> WORK INSTRUCTION: Below are records; copy exactly the line containing "How do I perform: Choose" and every line after it, through the last.

> DATA FOR THE TASK:
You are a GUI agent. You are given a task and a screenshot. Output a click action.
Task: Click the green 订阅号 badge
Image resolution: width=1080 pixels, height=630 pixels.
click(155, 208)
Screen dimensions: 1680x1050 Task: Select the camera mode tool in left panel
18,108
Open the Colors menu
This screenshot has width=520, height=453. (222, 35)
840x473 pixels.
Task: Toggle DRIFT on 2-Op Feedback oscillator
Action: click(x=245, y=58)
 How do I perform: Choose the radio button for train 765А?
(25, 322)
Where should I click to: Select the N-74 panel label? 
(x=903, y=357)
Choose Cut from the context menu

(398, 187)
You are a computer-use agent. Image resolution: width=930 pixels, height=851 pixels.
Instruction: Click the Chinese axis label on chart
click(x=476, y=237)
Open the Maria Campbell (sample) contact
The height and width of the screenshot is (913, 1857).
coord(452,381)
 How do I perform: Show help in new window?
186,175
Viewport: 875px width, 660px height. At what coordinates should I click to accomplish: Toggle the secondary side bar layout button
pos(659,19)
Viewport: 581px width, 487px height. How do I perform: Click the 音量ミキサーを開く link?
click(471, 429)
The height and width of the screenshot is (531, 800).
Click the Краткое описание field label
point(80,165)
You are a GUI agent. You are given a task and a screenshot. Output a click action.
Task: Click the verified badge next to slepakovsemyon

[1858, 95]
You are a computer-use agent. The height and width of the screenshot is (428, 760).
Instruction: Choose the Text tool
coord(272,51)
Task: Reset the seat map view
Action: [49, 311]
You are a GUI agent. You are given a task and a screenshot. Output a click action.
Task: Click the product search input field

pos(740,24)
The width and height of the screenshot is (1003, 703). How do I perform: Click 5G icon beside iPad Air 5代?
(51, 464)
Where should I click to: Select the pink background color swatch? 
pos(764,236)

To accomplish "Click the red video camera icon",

> ANSWER:
 How do I perform: Choose the radio button for train 765А?
(25, 322)
Where should I click to: Select the N-74 panel label? 
(x=903, y=357)
Choose Cut from the context menu

(398, 187)
You are a computer-use agent. Image resolution: width=930 pixels, height=851 pixels.
Instruction: Click the Chinese axis label on chart
click(x=476, y=237)
Open the Maria Campbell (sample) contact
The height and width of the screenshot is (913, 1857).
coord(452,381)
 How do I perform: Show help in new window?
186,175
Viewport: 875px width, 660px height. At what coordinates should I click to accomplish: Toggle the secondary side bar layout button
pos(659,19)
Viewport: 581px width, 487px height. How do I perform: Click the 音量ミキサーを開く link?
click(471, 429)
The height and width of the screenshot is (531, 800).
Click the Краткое описание field label
point(80,165)
You are a GUI agent. You are given a task and a screenshot. Output a click action.
Task: Click the verified badge next to slepakovsemyon

[1858, 95]
You are a computer-use agent. The height and width of the screenshot is (428, 760).
Instruction: Choose the Text tool
coord(272,51)
Task: Reset the seat map view
Action: [49, 311]
You are a GUI agent. You are given a task and a screenshot. Output a click action.
Task: Click the product search input field

pos(740,24)
The width and height of the screenshot is (1003, 703). How do I perform: Click 5G icon beside iPad Air 5代?
(51, 464)
Where should I click to: Select the pink background color swatch? 
pos(764,236)

To accomplish "Click the red video camera icon",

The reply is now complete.